## Fragmento seleccionado:
________
La publicación por parte de Wikileaks de cables diplomáticos estadounidenses a finales de 2010 saca a la luz una imagen de la voluble relación de Washington con Gaddafi, un rasgo que, paradójicamente, el embajador estadounidense en Trípoli atribuye al líder libio. Públicamente, los altos cargos estadounidenses estaban dispuestos a tratar de quedar bien con Gaddafi y le ofrecían una estrecha coordinación en materia de seguridad contra las mismas fuerzas rebeldes a las que pronto iban a ayudar en su operación para derrocar el régimen. Pero otros cables revelan una preocupación mayor por la rebeldía de Gaddafi, incluida su ambición de construir unos Estados Unidos de África para controlar los recursos del continente y desarrollar una política exterior independiente.
Libia tiene las mayores reservas de petróleo de África y para los Estados occidentales es de vital importancia quién las controla y se beneficia de ellas. Los cables de WikiLeaks relataban que empresas petroleras estadounidenses, francesas, españolas y canadienses se habían visto obligadas a renegociar sus contratos en unas condiciones mucho menos favorables, lo que les costó muchos miles de millones de dólares, mientras se concedía a Rusia y China nuevas posibilidades de exploración petrolífera.
Para los altos cargos estadounidenses todavía era más preocupante el precedente que había sentado Gaddafi al crear “un nuevo paradigma para Libia que se está reproduciendo en una cantidad cada vez mayor de países productores de petróleo de todo el mundo”. Ese precedente se ha anulado de forma contundente desde la desaparición de Gaddafi. Como informó Declassified, cuando llegó el momento oportuno, el año pasado, los gigantes petroleros británicos BP y Shell volvieron a los yacimientos libios.
En 2018 el entonces embajador británico en Libia, Frank Baker, escribió entusiasmado que Reino Unido “estaba ayudando a crear un entorno más permisible para el comercio y la inversión, y a descubrir oportunidades para que la experiencia británica ayude a la reconstrucción de Libia”, lo que contrasta con las anteriores medidas de Gaddafi para estrechar los lazos militares y económicos con Rusia y China, incluido el permiso de acceso al puerto de Bengasi concedido a la flota rusa. En un cable de 2008 se indica que “[Gaddafi] expresó su satisfacción por el hecho de que la creciente fortaleza de Rusia pueda servir de contrapeso necesario al poder de Estados Unidos”.
________
## Tarea pendiente 1:
Según el fragmento sobre Libia y los cables de WikiLeaks, ¿qué gigantes petroleros británicos volvieron a los yacimientos libios?
## Tarea pendiente 2:
Prosiga el fragmento sobre Libia y los cables de WikiLeaks a partir de su última oración.

## Datos proporcionados:
________
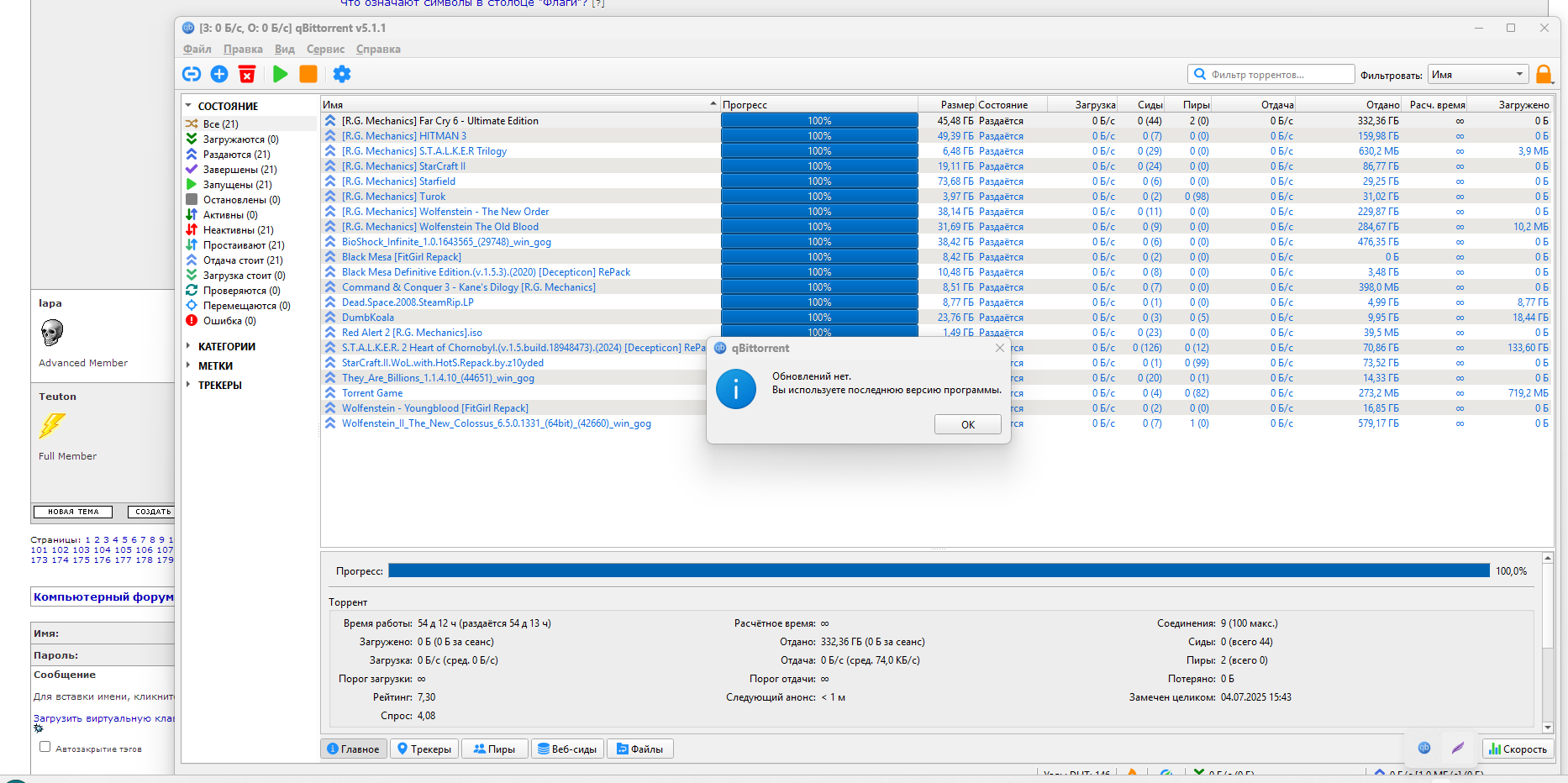The image size is (1568, 783).
Task: Open the Сервис menu
Action: click(x=325, y=50)
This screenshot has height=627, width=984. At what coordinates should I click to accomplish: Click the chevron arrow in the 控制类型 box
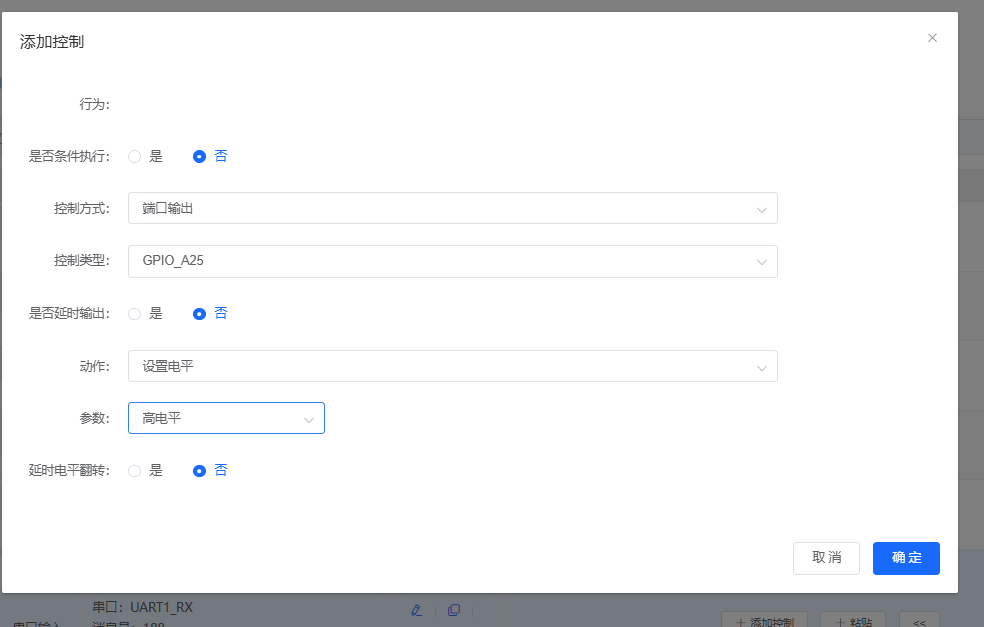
________
## Respuesta 1:
BP y Shell.

## Respuesta 2:
Estos fueron los factores que inclinaron la balanza en Washington en contra de la continuidad del gobierno de Gaddafi y animaron a Estados Unidos a aprovechar la oportunidad de derrocarlo respaldando a las fuerzas rebeldes. La afirmación de que a Washington o a Gran Bretaña les preocupaba el bienestar de la población libia corriente queda desmentida por una década de indiferencia ante su difícil situación, que culmina con el actual sufrimiento en Derna.
La actitud de Occidente respecto a Libia, lo mismo que respecto a Iraq, Siria y Afganistán, ha sido preferir que se hundan en un lodazal de división e inestabilidad antes que permitir que un líder fuerte actúe de forma desafiante, exija el control de sus recursos y establezca alianzas con Estados enemigos, lo que crea un precedente que otros Estados podrían seguir. A los Estados pequeños se les ofrece una difícil disyuntiva: someterse o pagar un alto precio.
Gaddafi fue asesinado brutalmente en la calle y las sangrientas imágenes se vieron en todo el mundo; en cambio, el sufrimiento de la población libia corriente a lo largo de la última década ha tenido lugar sin que lo veamos. Ahora, con el desastre de Derna, su terrible situación es el centro de atención, pero con la ayuda de medios de comunicación occidentales como la BBC, las razones de su miseria siguen siendo tan turbias como las aguas de la inundación.